#### Trecho do texto ####

O trabalho e a educação no Brasil
e a torcida por Ronaldinho Gaúcho

MANUEL ALVES FILHO

A professora Liliana Segnini em palestra com a presença do ex-ministro José Gregori: “A trajetória de Ronaldinho Gaúcho oferece informações sobre a sociedade brasileira do presente” (Fotos:- Claudio Chaves – Folha Imagem/Neldo Cantanti)O meia-atacante Ronaldinho Gaúcho, quem diria, chegou à academia. Eleito pela Federação Internacional de Futebol (Fifa) como o melhor jogador do mundo nas duas últimas temporadas, o atleta do Barcelona e da Seleção Brasileira foi “convocado” pela professora Liliana Rolfsen Petrilli Segnini, da Faculdade de Educação (FE) da Unicamp, para auxiliá-la na apresentação da palestra intitulada “Trabalho e Educação no Brasil Contemporâneo”, ocorrida no dia 29 de março. O craque não esteve de corpo presente na Universidade, mas a sua trajetória social e profissional ofereceu elementos importantes para as reflexões da docente. “Embora singular, a história de vida do Ronaldinho nos fornece informações interessantes sobre a sociedade brasileira no presente”, afirmou Liliana durante a conferência.

Palestra aborda etnia, escolaridade,
renda e emprego

A idéia de refletir sobre as questões do trabalho e da educação no Brasil a partir da biografia de Ronaldinho surgiu quando a professora Liliana estava em Lisboa, no final de 2005, participando do programa “Cátedra Brasil/Portugal em Ciências Sociais”, desenvolvido em conjunto pela Unicamp e Instituto Superior de Ciências do Trabalho e da Empresa (ISCTE). Nos três meses em que permaneceu no exterior, ela realizou diversos trabalhos acadêmicos, como curso e seminários. A palestra apresentada na Unicamp foi a mesma ministrada por ela por ocasião do encerramento do programa.

À platéia, a docente contou como resolveu usar a trajetória do jogador de futebol para pensar o Brasil de hoje: “Todos os dias, quando me dirigia ao ISCTE, via o rosto sorridente de Ronaldinho num enorme outdoor. Na peça publicitária, ele oferecia uma conhecida marca de chicletes [pastilha elástica, em Portugal]. Como socióloga, eu me perguntava o que aquele jovem, que alcançou um grande sucesso no mundo dos esportes, podia nos informar sobre a atual sociedade brasileira”. Entre as questões analisadas pela professora Liliana Segnini a partir das circunstâncias sociais do atleta, quatro mereceram destaque: condição étnica, de escolaridade, de renda e de trabalho.

#### Itens fornecidos ####

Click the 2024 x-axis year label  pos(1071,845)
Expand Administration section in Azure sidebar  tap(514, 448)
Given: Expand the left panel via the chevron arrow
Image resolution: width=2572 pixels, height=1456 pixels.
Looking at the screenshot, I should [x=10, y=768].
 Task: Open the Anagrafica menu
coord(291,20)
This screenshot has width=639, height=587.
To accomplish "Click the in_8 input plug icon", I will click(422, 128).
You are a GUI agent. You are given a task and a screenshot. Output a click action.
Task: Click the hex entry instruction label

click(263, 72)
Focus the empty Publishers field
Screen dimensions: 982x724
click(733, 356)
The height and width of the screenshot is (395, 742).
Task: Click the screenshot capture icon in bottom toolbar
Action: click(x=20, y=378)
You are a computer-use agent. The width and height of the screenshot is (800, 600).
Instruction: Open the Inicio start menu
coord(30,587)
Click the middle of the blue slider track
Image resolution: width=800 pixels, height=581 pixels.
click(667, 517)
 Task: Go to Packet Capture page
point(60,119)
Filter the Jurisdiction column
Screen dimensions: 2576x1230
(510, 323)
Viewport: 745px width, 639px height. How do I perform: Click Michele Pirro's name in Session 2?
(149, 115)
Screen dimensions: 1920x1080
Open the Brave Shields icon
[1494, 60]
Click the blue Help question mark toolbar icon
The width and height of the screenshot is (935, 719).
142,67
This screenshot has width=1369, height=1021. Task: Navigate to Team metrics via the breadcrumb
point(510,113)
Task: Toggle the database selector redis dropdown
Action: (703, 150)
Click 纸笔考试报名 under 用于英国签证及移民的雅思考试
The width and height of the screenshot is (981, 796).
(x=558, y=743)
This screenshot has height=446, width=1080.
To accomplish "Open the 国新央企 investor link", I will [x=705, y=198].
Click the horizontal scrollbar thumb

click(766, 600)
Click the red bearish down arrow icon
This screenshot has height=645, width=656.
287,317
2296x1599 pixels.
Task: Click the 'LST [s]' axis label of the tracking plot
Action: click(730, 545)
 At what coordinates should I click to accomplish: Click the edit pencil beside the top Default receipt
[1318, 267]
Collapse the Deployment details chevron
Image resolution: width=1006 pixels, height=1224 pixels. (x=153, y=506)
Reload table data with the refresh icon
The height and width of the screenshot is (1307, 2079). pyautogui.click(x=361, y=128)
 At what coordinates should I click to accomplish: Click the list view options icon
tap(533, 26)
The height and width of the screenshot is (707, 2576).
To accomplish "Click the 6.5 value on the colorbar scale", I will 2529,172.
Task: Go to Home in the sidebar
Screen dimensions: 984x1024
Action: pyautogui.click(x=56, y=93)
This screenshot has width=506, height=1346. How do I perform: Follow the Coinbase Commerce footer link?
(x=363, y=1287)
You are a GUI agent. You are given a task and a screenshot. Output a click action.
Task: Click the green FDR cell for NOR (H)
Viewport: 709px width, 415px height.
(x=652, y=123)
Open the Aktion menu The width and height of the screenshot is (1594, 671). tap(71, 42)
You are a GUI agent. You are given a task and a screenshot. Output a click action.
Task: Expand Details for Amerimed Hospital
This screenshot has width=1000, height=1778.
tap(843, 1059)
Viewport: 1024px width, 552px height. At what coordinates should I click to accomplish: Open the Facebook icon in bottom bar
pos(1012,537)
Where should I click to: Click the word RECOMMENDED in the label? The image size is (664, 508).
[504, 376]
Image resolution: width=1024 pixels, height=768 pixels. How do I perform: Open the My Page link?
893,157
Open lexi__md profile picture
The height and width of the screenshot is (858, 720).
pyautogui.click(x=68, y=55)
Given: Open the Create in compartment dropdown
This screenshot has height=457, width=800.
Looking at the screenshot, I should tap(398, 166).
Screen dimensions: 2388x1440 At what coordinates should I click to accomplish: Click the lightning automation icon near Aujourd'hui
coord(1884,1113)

####

→ **Tarefas a fazer**
A. Responda às perguntas abaixo com base na matéria sobre Ronaldinho Gaúcho e a palestra na Unicamp.
(i) Em que data ocorreu a palestra na Unicamp?
(ii) Em que cidade a professora estava quando surgiu a ideia de usar a biografia de Ronaldinho?
(iii) Que produto Ronaldinho oferecia no outdoor que a professora via todos os dias?
B. Repita fielmente o trecho da matéria sobre Ronaldinho Gaúcho e a palestra na Unicamp que começa em "A idéia de refletir" e termina em "encerramento do programa.", incluindo essas palavras.

→ **Respostas completas**
A.
(i) No dia 29 de março.
(ii) Em Lisboa.
(iii) Uma conhecida marca de chicletes.

B.
A idéia de refletir sobre as questões do trabalho e da educação no Brasil a partir da biografia de Ronaldinho surgiu quando a professora Liliana estava em Lisboa, no final de 2005, participando do programa “Cátedra Brasil/Portugal em Ciências Sociais”, desenvolvido em conjunto pela Unicamp e Instituto Superior de Ciências do Trabalho e da Empresa (ISCTE). Nos três meses em que permaneceu no exterior, ela realizou diversos trabalhos acadêmicos, como curso e seminários. A palestra apresentada na Unicamp foi a mesma ministrada por ela por ocasião do encerramento do programa.